== TO DO ==
Below are some records. Return exactly the lines from the one containing "Click the yellow highlighted" through the one containing "Click the vertical scrollbar thumb Image", both included, and only those.

[Collection entries]
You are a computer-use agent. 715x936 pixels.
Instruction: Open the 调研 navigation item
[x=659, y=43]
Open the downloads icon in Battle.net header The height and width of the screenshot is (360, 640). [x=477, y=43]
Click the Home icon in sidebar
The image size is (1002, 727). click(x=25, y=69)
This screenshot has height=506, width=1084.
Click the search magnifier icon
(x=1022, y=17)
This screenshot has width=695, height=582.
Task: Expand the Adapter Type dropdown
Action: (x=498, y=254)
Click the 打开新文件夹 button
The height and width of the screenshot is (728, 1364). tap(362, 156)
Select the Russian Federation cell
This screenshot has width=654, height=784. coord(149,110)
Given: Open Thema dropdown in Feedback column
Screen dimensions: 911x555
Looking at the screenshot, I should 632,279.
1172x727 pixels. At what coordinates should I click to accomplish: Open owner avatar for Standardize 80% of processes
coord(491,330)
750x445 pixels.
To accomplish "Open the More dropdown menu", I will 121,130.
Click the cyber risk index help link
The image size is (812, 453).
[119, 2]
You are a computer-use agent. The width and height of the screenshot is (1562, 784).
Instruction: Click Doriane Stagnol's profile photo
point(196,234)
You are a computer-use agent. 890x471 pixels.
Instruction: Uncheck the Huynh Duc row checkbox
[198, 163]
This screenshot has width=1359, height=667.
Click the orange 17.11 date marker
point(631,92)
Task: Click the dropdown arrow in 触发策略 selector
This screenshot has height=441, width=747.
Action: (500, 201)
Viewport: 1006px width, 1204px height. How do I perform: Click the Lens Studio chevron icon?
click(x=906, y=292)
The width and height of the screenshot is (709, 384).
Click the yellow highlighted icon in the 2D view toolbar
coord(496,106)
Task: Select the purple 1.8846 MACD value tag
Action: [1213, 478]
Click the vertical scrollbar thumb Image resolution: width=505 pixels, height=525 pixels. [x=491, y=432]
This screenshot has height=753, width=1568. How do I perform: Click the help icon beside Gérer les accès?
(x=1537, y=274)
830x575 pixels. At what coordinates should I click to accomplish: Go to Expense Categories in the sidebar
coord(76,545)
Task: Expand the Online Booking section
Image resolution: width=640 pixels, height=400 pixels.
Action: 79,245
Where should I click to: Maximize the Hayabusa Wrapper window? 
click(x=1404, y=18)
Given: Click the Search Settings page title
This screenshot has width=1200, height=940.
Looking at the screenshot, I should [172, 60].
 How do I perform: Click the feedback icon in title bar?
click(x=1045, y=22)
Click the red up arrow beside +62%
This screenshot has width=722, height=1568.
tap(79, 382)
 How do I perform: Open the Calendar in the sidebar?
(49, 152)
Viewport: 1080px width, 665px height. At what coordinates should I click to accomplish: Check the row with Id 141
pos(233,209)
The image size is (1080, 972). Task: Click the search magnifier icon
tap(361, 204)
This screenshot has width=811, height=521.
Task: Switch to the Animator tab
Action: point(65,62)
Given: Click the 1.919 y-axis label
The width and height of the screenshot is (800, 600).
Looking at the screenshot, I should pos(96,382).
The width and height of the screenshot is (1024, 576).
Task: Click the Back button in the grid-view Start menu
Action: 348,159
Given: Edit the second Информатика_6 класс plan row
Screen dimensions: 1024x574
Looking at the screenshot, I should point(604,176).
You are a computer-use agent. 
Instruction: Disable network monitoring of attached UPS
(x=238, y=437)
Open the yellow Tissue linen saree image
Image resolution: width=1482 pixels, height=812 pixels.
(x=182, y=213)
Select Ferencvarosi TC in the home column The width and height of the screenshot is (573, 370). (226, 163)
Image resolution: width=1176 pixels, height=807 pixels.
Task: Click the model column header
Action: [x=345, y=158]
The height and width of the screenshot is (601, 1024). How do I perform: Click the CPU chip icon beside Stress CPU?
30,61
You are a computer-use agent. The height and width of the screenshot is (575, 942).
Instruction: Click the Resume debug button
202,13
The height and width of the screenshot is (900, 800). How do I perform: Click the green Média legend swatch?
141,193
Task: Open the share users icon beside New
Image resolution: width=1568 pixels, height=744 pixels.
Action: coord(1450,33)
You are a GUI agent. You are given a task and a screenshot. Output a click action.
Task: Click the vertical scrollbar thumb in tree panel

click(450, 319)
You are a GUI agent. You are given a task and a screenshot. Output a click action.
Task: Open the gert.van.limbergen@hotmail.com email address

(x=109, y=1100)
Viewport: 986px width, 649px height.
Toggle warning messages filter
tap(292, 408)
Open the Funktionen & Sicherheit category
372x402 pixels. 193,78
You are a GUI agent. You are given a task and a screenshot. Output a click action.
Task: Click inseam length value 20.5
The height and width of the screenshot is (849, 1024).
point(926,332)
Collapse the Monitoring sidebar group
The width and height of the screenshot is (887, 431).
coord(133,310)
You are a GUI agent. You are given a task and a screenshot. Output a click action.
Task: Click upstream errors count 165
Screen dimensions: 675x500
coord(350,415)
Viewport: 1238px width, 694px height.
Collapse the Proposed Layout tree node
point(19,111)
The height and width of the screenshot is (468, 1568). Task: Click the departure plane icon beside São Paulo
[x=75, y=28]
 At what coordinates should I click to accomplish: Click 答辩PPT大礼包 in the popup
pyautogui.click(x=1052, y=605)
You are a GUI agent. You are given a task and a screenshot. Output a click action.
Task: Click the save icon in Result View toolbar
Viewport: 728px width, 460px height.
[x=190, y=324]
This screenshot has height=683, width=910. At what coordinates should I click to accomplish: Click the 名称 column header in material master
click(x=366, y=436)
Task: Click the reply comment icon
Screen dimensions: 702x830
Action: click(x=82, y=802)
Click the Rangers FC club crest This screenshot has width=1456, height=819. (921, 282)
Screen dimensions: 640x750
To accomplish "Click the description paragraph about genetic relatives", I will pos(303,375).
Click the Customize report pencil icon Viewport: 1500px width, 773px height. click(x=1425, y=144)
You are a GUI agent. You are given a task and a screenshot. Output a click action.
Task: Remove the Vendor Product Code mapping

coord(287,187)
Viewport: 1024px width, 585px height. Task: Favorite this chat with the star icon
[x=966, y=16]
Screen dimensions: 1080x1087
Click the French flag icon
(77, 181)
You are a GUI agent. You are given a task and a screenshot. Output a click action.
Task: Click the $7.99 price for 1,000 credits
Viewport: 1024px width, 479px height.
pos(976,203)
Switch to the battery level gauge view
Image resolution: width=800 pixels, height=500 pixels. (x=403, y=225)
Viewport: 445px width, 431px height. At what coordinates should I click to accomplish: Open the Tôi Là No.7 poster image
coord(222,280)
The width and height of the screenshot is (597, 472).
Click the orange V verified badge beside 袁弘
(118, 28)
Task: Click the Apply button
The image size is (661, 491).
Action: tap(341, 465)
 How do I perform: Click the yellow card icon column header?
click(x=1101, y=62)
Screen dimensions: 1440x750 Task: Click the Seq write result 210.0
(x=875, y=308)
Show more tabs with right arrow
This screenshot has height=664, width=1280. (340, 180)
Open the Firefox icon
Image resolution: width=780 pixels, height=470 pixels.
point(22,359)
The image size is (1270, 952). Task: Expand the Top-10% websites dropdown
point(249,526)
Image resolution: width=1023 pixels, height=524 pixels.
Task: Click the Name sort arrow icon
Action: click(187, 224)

== ANSWER TO THE EXERCISE ==
Click the yellow highlighted icon in the 2D view toolbar
coord(496,106)
Task: Select the purple 1.8846 MACD value tag
Action: [1213, 478]
Click the vertical scrollbar thumb Image resolution: width=505 pixels, height=525 pixels. [x=491, y=432]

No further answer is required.